David Hare's many plays include Plenty, Amy’s View, Stuff Happens, The Blue Room, Via Dolorosa, The Vertical Hour and Gethsemane.  Hare’s screenplay for The Reader was nominated for a 2009 Academy Award, while his other work for film includes The Hours, The Corrections, Strapless and My Zinc Bed.

The Yale Drama Series is jointly sponsored by Yale University Press and Yale Repertory Theatre, and is generously funded by the David C. Horn Foundation.

The David C. Horn Foundation was established in 2003 by Francine Horn to honor the memory of her late husband, a beloved figure as publisher and CEO of "Here & There," the leading international forecasting and reporting publication for the fashion industry.  Ms. Horn created the Foundation to support new initiatives in the literary and dramatic arts by way of commemorating her husband's lifetime commitment to the written word.
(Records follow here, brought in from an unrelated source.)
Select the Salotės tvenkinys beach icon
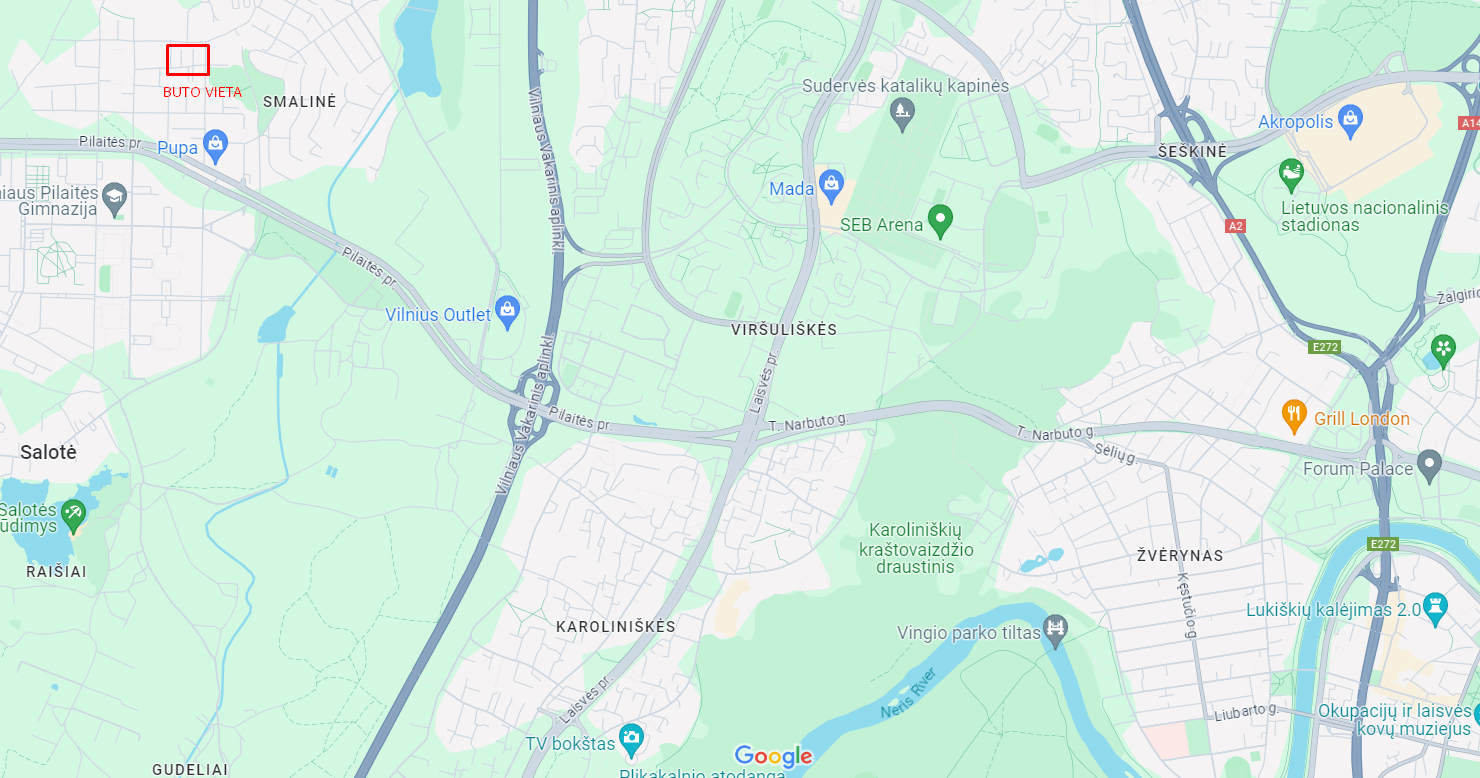 [72, 516]
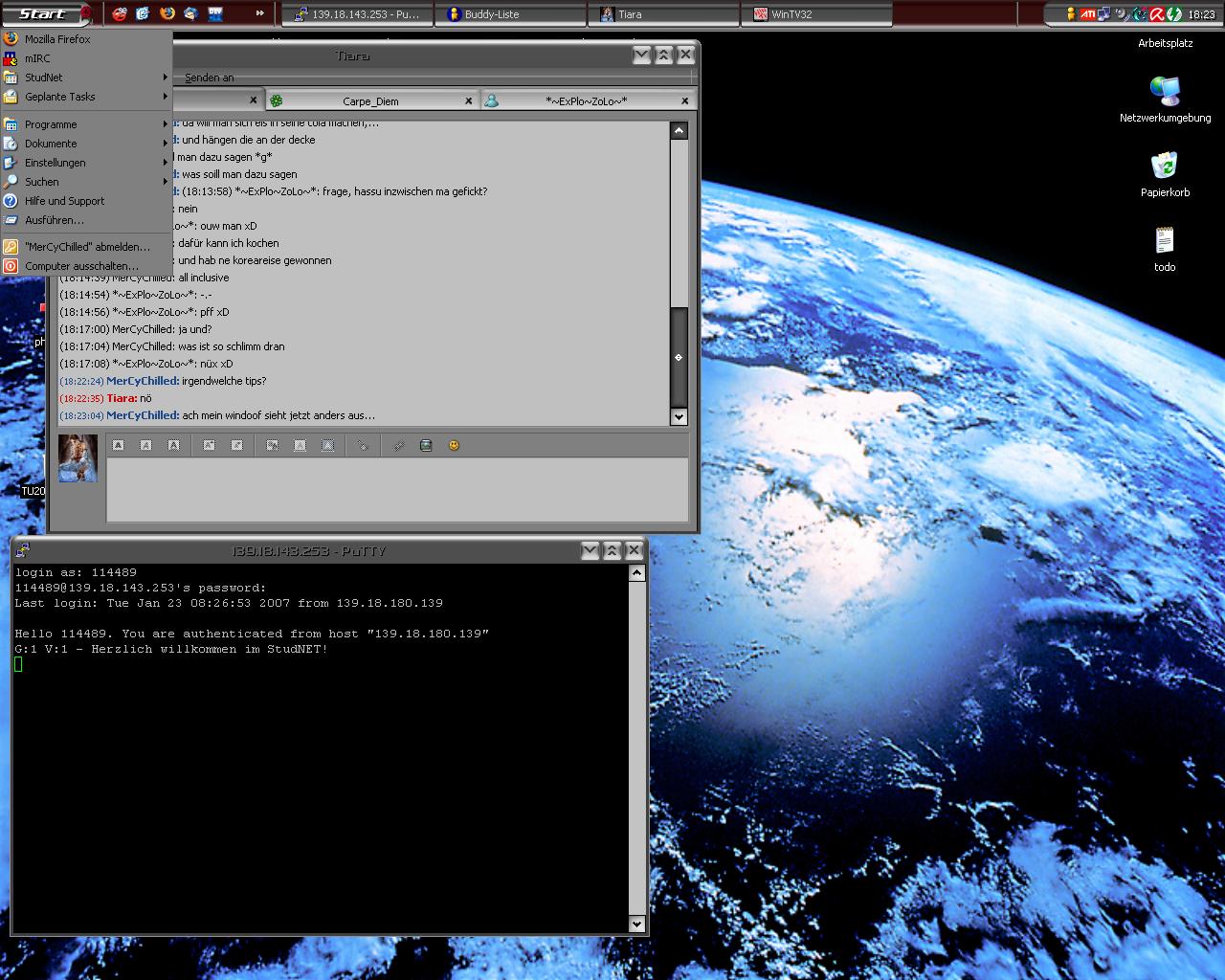Viewport: 1225px width, 980px height.
Task: Choose Ausführen... from the Start menu
Action: (55, 220)
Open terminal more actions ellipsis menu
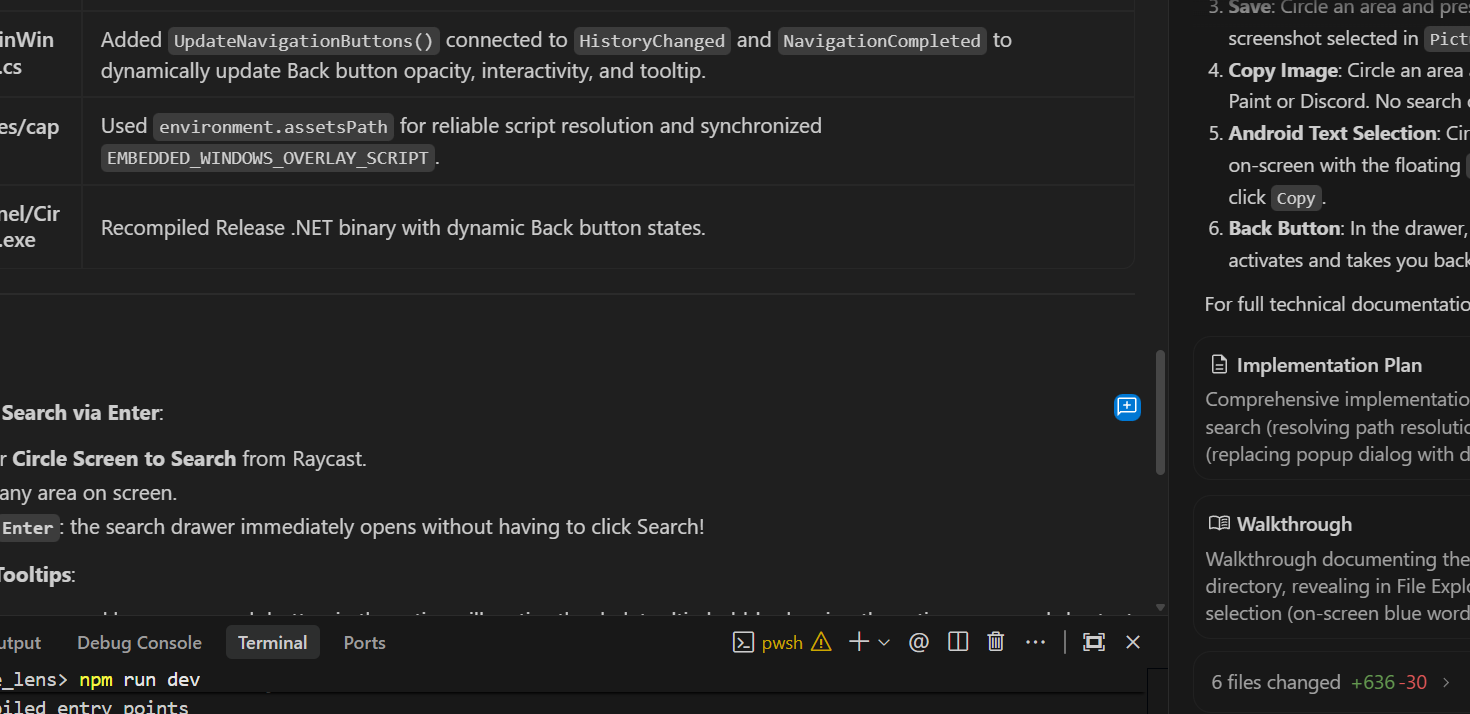This screenshot has width=1470, height=714. tap(1035, 642)
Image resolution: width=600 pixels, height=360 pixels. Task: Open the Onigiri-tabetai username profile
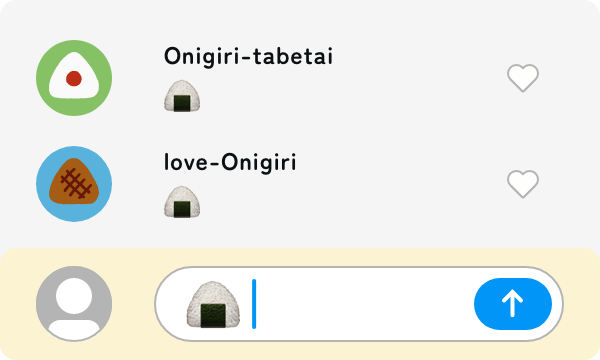tap(248, 57)
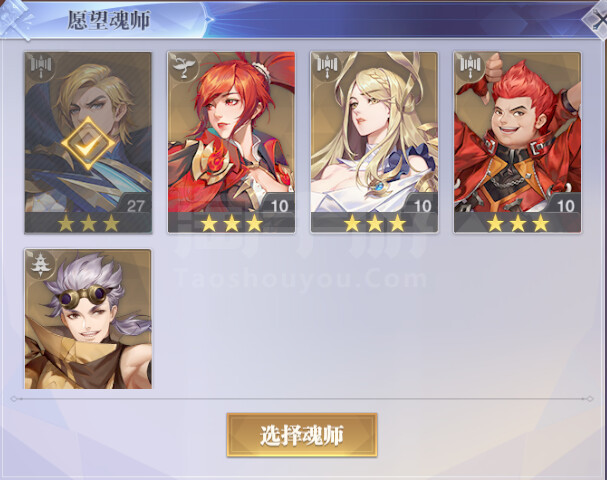
Task: Select the spiky red-haired man card
Action: click(x=518, y=142)
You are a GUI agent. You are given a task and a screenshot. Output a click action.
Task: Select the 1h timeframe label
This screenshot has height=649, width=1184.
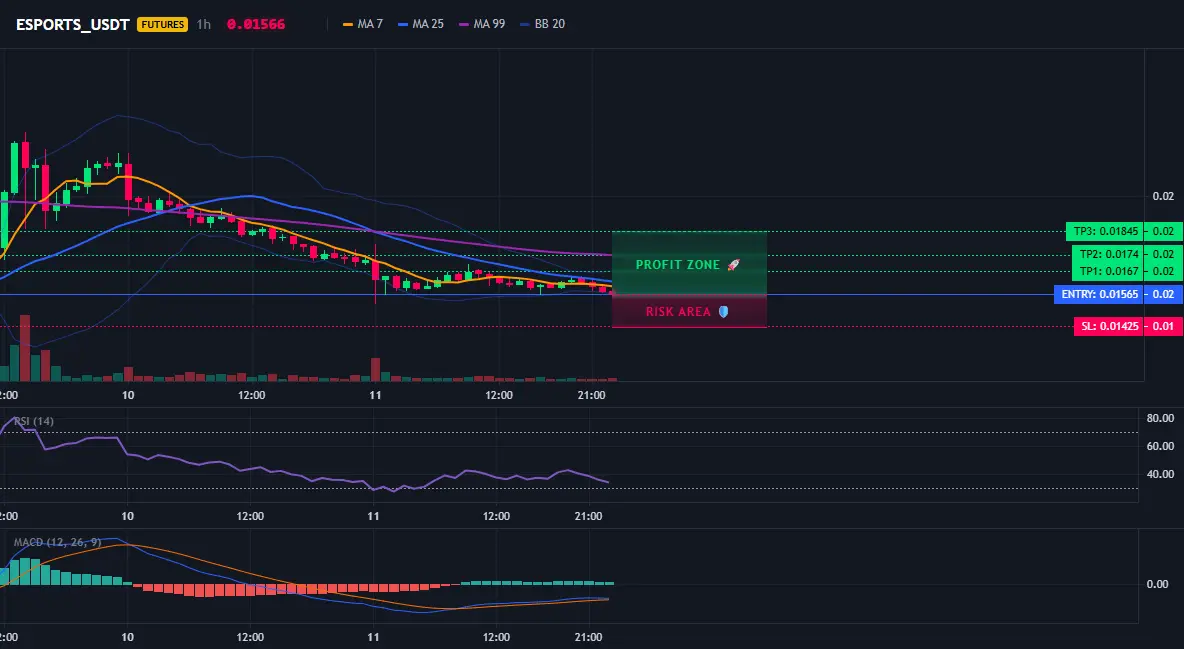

Yale University Press, founded in 1908, is one of the largest and most distinguished American university presses.  It publishes over 320 books a year in a wide range of disciplines, including history, literature, drama, art and architecture, American studies, philosophy, politics, religion, reference, music and the sciences.

Yale Repertory Theatre, founded in 1966, is one of America's leading professional theaters.  Each season, Yale Rep produces exciting new plays and bold interpretations of the classics.  A champion of new work, Yale Rep has produced nearly 100 world and American premieres by playwrights such as Lee Blessing, Athol Fugard, Marcus Gardley, John Guare, Wendy MacLeod, Terrence McNally, Richard Nelson, Suzan-Lori Parks, Sarah Ruhl, Sam Shepard, Derek Walcott and August Wilson.  Ten Yale Rep productions have advanced to Broadway, garnering nearly 40 Tony Award nominations and eight awards.  Yale Rep itself has been honored with the Tony Award for Outstanding Regional Theater.

Submissions for the 2010 Yale Drama Series competition must be postmarked no earlier than June 1, 2009 and no later than August 15, 2009.